De nombreuses organisations non‑gouvernementales ont révélé que les forces de la coalition ont agi en violation du droit international. En mai 2016 par exemple, l’association Amnesty international alertait à propos de l’utilisation par la coalition d’armes à sous‑munitions ([2]) ; le blocus organisé pendant plusieurs semaines en 2017 constitue sans doute un crime de guerre : en décembre 2017 Human Rights Watch appelait le Conseil de sécurité de l’ONU à prendre des sanctions contre ce qu’elle considérait comme une violation du droit humanitaire ([3]).

De nombreuses actions menées contre les populations civiles yéménites ont été relevées. Plus récemment, les tortures infligées aux prisonniers de la coalition ont été documentées par la presse ([4]).

Pourtant, la France n’a pas cessé, depuis le début des opérations militaires, de fournir armements, renseignements, formations et soutien à plusieurs membres de la coalition, dont notamment l’Arabie saoudite et les Émirats arabes unis.

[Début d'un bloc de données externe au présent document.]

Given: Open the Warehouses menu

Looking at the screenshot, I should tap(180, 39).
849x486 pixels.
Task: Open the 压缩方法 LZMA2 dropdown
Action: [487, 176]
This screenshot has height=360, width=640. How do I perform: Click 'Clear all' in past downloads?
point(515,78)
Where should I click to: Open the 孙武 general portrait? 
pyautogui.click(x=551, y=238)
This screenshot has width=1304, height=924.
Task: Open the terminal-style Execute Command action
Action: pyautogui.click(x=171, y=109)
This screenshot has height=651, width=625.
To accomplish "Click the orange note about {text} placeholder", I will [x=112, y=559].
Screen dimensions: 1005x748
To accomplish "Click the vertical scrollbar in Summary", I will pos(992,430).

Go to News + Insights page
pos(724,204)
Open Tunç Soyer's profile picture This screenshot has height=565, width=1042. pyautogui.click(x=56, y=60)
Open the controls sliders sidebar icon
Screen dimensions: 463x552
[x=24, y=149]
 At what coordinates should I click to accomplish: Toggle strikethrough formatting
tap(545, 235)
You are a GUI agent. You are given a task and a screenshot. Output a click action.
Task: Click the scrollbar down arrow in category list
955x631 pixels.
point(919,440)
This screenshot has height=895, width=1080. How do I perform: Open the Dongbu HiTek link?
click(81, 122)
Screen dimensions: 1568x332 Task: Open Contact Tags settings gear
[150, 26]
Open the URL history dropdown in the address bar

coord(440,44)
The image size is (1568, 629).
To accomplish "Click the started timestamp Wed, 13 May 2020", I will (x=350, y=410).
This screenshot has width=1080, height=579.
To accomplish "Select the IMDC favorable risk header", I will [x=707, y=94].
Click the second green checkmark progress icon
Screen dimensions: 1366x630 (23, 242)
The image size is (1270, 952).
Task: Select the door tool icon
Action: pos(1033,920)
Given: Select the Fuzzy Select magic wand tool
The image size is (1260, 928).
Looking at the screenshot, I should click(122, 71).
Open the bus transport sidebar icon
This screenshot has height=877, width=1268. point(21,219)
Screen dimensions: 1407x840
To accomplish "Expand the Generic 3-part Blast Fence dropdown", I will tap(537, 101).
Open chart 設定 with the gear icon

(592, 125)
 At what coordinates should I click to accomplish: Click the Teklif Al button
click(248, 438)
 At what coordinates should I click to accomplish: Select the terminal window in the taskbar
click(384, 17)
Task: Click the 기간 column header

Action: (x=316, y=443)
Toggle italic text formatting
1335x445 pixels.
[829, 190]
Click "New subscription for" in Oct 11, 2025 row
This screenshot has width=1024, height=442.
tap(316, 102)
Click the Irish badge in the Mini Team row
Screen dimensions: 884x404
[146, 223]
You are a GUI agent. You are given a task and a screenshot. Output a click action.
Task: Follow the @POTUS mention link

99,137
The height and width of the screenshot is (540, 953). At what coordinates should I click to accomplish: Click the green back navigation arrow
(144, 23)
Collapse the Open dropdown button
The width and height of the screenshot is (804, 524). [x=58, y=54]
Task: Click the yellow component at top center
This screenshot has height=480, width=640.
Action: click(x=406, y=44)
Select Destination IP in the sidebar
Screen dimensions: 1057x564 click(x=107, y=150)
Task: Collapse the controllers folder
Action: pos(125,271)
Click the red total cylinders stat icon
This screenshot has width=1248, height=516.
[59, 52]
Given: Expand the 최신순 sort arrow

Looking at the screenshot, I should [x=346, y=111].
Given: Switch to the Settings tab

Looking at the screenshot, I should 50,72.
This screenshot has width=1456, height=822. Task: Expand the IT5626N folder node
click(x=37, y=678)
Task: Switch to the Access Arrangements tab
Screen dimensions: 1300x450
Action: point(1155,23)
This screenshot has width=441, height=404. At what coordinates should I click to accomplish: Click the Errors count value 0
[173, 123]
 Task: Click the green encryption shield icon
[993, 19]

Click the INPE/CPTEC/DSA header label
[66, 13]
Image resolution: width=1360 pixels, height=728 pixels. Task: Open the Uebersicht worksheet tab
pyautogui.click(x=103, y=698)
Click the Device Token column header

Selon les articles 6 et 7 du traité sur le commerce des armes dont la France est partie, la légalité de ce soutien est extrêmement problématique.

Enfin, l’opinion publique française a découvert dans l’édition du 16 juin 2018 du Figaro que la France aurait envoyé au Yémen des forces spéciales en appui des membres de la coalition ([5]).

La ministre des armées, Florence Parly, a contesté ces faits lorsqu’ils ont été mentionnés dans un communiqué par le président du groupe La France insoumise, Jean‑Luc Mélenchon ([6]) ; en revanche, elle s’est gardée d’apporter un démenti au journal lui‑même, tandis que le grand reporter Georges Malbrunot a maintenu ses propos ([7]).

Or aux termes de l’article 35 de la Constitution, « le Gouvernement informe le Parlement de sa décision de faire intervenir les forces armées à l’étranger, au plus tard trois jours après le début de l’intervention ». En l’occurrence, la présence de membres des forces armées sur un théâtre de guerre étranger, depuis plus de trois jours pourrait revêtir un caractère inconstitutionnel.

Dès lors, la création d’une commission d’enquête parlementaire est nécessaire pour faire la lumière sur la légalité et la constitutionnalité de l’action de l’exécutif touchant le conflit au Yémen.


proposition de rÉsolution

Article unique

En application des articles 137 et suivants du Règlement de l’Assemblée nationale, il est créé une commission d’enquête de trente membres, chargée d’examiner si l’exécutif a outrepassé le droit international ou violé la Constitution en faisant que la France prenne part à la guerre au Yémen ou apporte en quelque façon son soutien à l’un quelconque des belligérants.


([1]) (http ://www.france24.com/fr/20180321‑mark‑lowcock‑crise‑humanitaire‑ghouta‑afrin‑refugies‑onu‑assad‑cessez‑le‑feu‑poutine).

([2]) (https ://www.amnesty.org/fr/latest/news/2016/05/yemen‑children‑among‑civilians‑killed‑and‑maimed‑in‑cluster‑bomb‑minefields/).

([3]) (https ://www.hrw.org/fr/news/2017/12/07/yemen‑les‑civils‑sous‑la‑menace‑du‑blocus‑impose‑par‑la‑coalition).

([4]) (https ://www.hrw.org/fr/news/2017/12/07/yemen‑les‑civils‑sous‑la‑menace‑du‑blocus‑impose‑par‑la‑coalition).

([5]) (http ://www.lefigaro.fr/international/2018/06/15/01003‑20180615ARTFIG00316‑yemen‑la‑france‑prete‑a‑deminer‑le‑port‑d‑al‑hodeida.php).

([6]) (https ://twitter.com/florence_parly/status/1008455276125741058).

([7]) (https ://www.franceculture.fr/emissions/la‑question‑du‑jour/la‑france‑cache‑t‑elle‑la‑presence‑de‑forces‑speciales‑au‑yemen).